## Directions
**1.** From the materials and methods text, list each letter code used to designate the cattle samples, along with the place it denotes.
**2.** Resume the materials and methods text on amplifying Tp1 and Tp2 genes, starting right after its final sentence.

Materials and methods
Ethics statement
The study reported here was carried out in strict accordance with the recommendations in the standard operating procedures of the ILRI IACUC (The ILRI’s Institutional Animal Care and Use Committee). We confirm that the studies that the samples were initially collected for received specific approval from ILRI IACUC.
Bovine blood samples
A total of 81 blood samples spotted on FTA™ cards (Whatman Biosciences) were collected from cattle in four regions in South Sudan. All samples were collected for previous studies, and the information on the sampling locations, date of collection and references are provided in S1 Table. Samples designated by the letters ‘Y’, ‘K’ and ‘J’ denote cattle parasites originating from Yei, Kajo keji and Juba, respectively (in Central Equatoria State (‘CES’), while ‘B’ represented those from Bor(in Jonglei State (‘JS’)) (S1 and S4 Tables; Fig 1).
DNA extraction
DNA was extracted using the PureLink™ Genomic DNA Mini extraction kit (Invitrogen®, Germany) following the manufacturer’s protocol.
Nested PCR amplification of Tp1 and Tp2 genes
Nested PCR was used to amplify Tp1 and Tp2 genes from T. parva isolates. The external primers forTp1 and Tp2 genes were described by Pelle et al. 2011 [17]. The internal primers were designed based on the Muguga reference sequence of T. parva (GenBank accession numbers XM_757880.1 (Tp1) and XM_760490.1 (Tp2)) and synthesized by Bioneer, South Korea. The internal primers were designed to flank the regions of known CD8+ T-cell epitopes of Tp1 and Tp2 antigens. The primer sequences and their expected amplicon sizes are presented in S2 Table. Tp1 and Tp2 genes were amplified by PCR from 20 ng of genomic DNA in a 20 μl total reaction volume using AccuPower® PCR PreMix (Bioneer, South Korea), containing 1 U Top DNA polymerase, 250 μM of each dNTP, 10 mM Tris-HCl (pH 9.0), 30 mM KCl and 1.5 mM MgCl2. The PCR cycling conditions for the external primers involved an initial step of 95°C for 3 min, followed by 35 cycles of 95°C for 30 s, 50°C for 45 s, 72°C for 1 min, and final extension at 72°C for 10 min. The cycling conditions for the internal (nested) PCR were similar to those used for the external primers, except that 1 μl of the primary PCR product was used as the template, with annealing temperatures of 55°C and 58°C for Tp1 and Tp2, respectively, and 30 cycles of amplification. The expected sizes of the nested PCR products are 405 bp and 504 bp for Tp1 and Tp2, respectively. Genomic DNA from schizont-infected lymphocyte cultures derived from the T. parva Muguga sporozoites stabilate 73, one of the components of the live ECF vaccine [18], was included as a positive control.
Purification of PCR products and DNA sequencing
PCR products were purified using the QIAquick® PCR Purification Kit (QIAGEN, Germany), following the manufacturers’ protocol. Ten μl of the purified PCR products were sequenced directly using Tp1 and Tp2 internal primers on an ABI 3730 DNA analyzer (Applied Biosystems) at the BecA-ILRI Hub, Nairobi, Kenya.

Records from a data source
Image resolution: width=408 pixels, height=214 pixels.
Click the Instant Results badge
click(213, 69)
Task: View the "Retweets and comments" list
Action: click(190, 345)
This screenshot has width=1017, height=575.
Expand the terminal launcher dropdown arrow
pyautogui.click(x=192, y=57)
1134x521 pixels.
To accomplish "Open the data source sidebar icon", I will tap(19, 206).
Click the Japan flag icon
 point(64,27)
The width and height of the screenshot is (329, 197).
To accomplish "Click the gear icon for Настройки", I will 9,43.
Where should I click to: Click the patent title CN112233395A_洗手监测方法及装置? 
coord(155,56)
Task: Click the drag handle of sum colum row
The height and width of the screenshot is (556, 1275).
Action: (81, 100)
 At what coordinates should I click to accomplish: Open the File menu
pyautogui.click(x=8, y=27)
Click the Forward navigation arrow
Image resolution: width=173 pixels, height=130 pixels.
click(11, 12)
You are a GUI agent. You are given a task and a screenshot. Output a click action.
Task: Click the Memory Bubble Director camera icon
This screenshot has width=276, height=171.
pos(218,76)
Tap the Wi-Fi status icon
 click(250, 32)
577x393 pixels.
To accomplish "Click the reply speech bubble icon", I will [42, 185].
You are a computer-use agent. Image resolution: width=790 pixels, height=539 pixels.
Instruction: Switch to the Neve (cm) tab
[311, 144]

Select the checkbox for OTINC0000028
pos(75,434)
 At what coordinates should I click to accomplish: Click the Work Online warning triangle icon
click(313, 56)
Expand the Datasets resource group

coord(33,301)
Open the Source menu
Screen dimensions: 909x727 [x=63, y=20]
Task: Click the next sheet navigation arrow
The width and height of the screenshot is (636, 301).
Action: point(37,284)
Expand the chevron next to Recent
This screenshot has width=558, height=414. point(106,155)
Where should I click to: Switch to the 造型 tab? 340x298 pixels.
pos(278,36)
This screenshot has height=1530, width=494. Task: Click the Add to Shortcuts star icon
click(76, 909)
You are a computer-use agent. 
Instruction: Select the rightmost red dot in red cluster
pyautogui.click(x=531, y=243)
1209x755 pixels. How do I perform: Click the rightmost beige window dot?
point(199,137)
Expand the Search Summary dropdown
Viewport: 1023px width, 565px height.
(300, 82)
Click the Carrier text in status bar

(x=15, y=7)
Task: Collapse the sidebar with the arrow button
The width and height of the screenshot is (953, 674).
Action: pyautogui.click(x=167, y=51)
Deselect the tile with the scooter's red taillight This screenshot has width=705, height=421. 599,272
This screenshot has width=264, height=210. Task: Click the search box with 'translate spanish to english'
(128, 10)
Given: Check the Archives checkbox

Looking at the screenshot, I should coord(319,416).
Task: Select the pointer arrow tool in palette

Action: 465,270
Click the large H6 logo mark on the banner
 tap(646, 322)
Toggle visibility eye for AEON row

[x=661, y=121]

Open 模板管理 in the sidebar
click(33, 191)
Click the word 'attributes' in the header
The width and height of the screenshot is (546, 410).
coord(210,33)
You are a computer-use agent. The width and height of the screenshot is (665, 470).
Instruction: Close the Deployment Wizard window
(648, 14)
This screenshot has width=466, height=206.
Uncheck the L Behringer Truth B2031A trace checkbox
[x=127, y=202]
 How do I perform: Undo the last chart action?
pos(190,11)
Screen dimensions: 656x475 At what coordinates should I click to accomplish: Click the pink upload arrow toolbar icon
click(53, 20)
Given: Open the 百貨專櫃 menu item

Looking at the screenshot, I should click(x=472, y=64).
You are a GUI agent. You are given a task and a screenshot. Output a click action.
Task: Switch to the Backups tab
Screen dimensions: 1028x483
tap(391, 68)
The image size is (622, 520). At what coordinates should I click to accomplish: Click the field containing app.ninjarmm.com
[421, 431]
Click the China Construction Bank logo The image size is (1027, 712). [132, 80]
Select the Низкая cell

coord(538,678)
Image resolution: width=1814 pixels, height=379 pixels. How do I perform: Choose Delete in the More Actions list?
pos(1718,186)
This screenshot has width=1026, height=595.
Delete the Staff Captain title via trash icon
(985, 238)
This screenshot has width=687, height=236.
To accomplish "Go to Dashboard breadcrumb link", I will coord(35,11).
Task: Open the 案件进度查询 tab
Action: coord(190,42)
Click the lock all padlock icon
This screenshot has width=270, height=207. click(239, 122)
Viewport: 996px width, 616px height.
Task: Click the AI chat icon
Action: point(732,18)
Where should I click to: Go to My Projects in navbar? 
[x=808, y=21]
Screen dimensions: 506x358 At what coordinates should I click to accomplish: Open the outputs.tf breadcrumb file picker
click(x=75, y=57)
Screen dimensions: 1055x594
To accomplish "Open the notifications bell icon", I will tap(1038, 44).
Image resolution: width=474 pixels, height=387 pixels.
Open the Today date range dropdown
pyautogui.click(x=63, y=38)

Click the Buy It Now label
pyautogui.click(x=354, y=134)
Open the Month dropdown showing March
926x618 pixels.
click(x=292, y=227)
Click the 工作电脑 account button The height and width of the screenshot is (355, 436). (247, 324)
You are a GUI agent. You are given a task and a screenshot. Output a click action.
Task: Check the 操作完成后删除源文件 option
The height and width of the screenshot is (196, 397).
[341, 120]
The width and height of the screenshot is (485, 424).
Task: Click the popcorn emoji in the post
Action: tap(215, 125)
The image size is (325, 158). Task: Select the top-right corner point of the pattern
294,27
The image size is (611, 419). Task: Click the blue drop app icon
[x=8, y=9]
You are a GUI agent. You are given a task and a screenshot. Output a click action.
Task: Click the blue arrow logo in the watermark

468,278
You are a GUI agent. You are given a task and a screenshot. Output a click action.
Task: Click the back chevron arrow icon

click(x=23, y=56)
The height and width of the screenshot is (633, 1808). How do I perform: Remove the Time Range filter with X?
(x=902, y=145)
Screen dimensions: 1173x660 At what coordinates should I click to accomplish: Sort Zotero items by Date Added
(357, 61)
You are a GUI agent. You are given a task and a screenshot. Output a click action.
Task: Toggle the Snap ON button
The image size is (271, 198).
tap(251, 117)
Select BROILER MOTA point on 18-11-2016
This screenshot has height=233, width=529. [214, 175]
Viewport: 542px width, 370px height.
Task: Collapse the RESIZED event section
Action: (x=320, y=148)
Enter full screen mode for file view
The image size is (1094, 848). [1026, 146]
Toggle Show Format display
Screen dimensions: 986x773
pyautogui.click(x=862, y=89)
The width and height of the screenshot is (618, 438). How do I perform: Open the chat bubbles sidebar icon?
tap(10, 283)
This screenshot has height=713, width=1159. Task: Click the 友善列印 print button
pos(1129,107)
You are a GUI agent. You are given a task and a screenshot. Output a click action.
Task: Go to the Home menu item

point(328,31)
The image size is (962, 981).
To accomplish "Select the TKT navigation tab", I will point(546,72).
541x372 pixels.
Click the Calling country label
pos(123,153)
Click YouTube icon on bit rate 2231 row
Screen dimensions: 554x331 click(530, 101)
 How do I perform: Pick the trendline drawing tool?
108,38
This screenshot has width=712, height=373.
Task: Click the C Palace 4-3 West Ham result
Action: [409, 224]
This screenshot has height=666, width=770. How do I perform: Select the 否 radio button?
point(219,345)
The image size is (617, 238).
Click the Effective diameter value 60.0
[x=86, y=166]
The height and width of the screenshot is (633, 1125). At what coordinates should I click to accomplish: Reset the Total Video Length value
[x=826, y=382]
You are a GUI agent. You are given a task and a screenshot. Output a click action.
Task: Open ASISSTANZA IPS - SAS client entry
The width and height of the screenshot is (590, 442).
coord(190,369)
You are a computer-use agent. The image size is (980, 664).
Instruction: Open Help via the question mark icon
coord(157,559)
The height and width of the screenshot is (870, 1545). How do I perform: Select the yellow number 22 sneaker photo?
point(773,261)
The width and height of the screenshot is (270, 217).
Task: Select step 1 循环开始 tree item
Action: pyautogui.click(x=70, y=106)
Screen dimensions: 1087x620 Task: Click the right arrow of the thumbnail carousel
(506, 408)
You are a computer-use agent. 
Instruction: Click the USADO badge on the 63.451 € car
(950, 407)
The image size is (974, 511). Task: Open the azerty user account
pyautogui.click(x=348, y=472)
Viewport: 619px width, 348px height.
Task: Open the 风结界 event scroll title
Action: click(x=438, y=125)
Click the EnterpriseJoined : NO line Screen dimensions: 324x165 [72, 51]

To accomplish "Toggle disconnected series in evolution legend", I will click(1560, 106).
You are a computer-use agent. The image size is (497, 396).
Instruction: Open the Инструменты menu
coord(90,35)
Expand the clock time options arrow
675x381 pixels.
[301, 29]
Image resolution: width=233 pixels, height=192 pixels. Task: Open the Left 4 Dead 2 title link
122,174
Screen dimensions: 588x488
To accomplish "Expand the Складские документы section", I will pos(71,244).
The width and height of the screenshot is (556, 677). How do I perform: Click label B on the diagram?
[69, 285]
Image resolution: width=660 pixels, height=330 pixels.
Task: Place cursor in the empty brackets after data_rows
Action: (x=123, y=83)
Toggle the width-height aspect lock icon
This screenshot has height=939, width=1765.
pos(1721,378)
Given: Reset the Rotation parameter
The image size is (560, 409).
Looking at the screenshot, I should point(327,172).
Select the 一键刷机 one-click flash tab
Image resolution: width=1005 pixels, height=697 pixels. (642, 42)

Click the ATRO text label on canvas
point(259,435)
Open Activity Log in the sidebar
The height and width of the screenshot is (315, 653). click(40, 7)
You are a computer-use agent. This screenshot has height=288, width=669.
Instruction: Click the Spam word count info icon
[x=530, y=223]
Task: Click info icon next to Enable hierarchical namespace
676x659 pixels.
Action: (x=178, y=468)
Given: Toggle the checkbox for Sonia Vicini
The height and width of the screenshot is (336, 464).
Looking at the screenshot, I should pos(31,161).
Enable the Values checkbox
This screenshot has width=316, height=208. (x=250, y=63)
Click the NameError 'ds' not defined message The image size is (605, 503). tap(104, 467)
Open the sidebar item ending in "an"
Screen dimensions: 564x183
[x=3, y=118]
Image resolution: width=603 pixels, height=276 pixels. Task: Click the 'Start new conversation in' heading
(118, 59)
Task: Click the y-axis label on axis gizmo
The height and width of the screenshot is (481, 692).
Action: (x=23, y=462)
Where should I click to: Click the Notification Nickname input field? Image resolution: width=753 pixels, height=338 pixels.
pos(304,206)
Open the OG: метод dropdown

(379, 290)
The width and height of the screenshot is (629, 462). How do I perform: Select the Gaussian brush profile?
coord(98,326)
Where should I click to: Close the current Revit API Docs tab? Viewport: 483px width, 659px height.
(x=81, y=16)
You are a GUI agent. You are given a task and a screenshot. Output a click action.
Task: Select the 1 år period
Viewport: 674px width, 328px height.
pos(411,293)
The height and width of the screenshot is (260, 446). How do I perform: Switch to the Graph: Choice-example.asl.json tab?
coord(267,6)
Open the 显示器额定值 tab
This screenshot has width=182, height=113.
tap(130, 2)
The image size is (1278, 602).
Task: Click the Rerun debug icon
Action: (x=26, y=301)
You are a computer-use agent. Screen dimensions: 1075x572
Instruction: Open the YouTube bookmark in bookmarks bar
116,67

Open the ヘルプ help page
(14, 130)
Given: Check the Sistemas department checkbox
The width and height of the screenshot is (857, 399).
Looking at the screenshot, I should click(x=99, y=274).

## Answers by item number
**1.**
Y: Yei
K: Kajo keji
J: Juba
B: Bor

**2.**
CLC DNA Workbench version 6.1 (www.clcbio.com) was used to assemble and manually edit the DNA sequences. Open reading frames present within the sequences generated from the amplified fragments were translated into amino acid sequences using the same program and converted into FASTA format. The online software, CLUSTALW version 1.83 (http://www.genome.jp/tools/clustalw/) [19] was used to align nucleotide and amino acid sequences.
Sequence analysis
Using the DISTMAT program (http://emboss.bioinformatics.nl/) [20], genetic distances (expressed as the number of nucleotide differences per 100 bases or per 100 amino acids, including length polymorphisms) were produced. These were then used to perform Principal Component Analysis (PCA) using the Excel plug-in ‘GenAlEx6.5’(http://biology.anu.Edu.au/GenAlEx) [21–22]. GenAlEx6.5 was also used for analysis of molecular variance (AMOVA) to investigate the distribution of genetic variation within and among populations. Phylogenetic analyses were conducted using MEGA version 5 (http://megasoftware.net/) [23]. The average nucleotide diversity (π), was calculated with DnaSP v5 (http://www.ub.edu/dnasp/) [24].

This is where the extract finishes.